The Hanon exercises become progressively more difficult by changing the stretches between the fingers, and employing other tricky moves such as crossing the thumb.

The second part contains exercises which incorporate more scales and arpeggios, and the third part is where Hanon ties your fingers in knots with scales in thirds, tremolos and repeated double notes.

Sixty exercises may not sound like a lot at first glance, but actually getting through to the end of part 3, (remember, you are supposed to play them all non-stop!), is a gruelling task worthy of any virtuoso!

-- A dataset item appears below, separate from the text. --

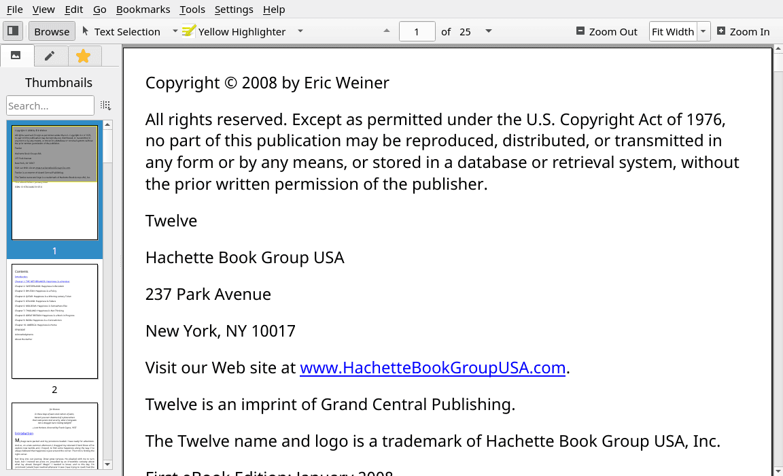Expand the Text Selection tool dropdown arrow
The image size is (783, 476).
[175, 31]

Hanon Exercises – Free Online!

If you fancy trying your hand at some Hanon exercises, you can do so risk free by checking out the free resources at http://www.hanon-online.com. You can find more information about Hanon himself, about the methodology behind the exercises, and they have the first twenty Hanon exercises (i.e. the whole of part I) available free to download!

As if that wasn’t wonderful enough, the website also offers you play-along recordings, and you can even transpose each exercise into any key you like, so that you can focus on a specific key signature! Each Hanon exercise is shown with key signature buttons above it, like this:

Hanon exercises

Simply click on the button to transpose the Hanon exercise into whichever key (starting note) you find most appealing!

 

I think this is a great resource for piano students and teachers. The Hanon exercises do have their detractors because they are lacking in musical emotion, but personally I think that there is a place for technical exercises and perhaps there is a good reason why Hanon has remained so popular for so long. Our fingers can only translate what is in our hearts if they are fit and strong enough to do so, and for me, being emotionally detached from exercises is more effective – I get better physiological results when I am focusing only on aspects like fingering, timing or a good legato. With physiological improvement comes a better response from my hands when I want to play “real” music, with some emotion.

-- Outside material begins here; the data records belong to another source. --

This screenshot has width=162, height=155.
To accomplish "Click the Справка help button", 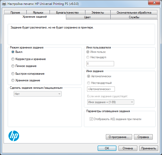I will [143, 137].
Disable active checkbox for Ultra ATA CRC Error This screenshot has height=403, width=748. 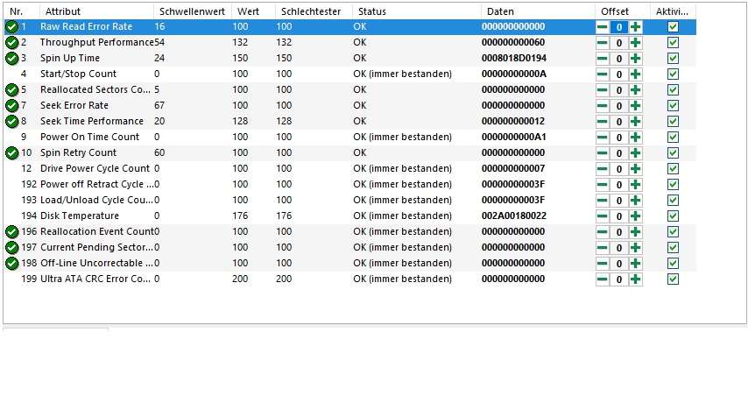(x=673, y=279)
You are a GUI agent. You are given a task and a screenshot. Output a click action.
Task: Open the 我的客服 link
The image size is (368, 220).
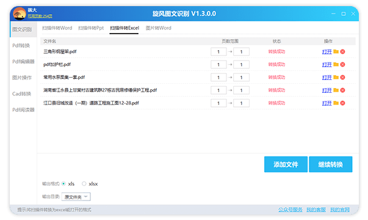tap(316, 210)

Other people have stated that Hanon is not useful because of its repetitive nature, and that such repetition can cause hand injury. I guess it depends how much time you devote to the exercises – I think as a 5-10 minute warm up, little harm can be done. Doing something like this for hours on end is not to be recommended, however!

Comments welcomed!

 

2 comments

  1. William Gouldsby

    Very well articulated when you stated “Our fingers can only translate what is in our hearts if they are fit and strong enough to do so”. It is true that the drills our devoid of any musically emotional expression but I can whole-heartedly attest to your statement. I always knew this(your statement above) but could never quite articulate it. Thanks

  2. Jeff

    I’m also of the opinion that some of Hanon’s exercises are quite useful and have real applications (e.g., trills, repeated notes, scales, arpeggios) in classical piano music. However, it would be a stretch to claim that all of the exercises are vital. I’ve gone through the book and I’ve picked out 10 exercises that I have deemed most useful (see my blog). Thanks again for sharing your thoughts on Hanon.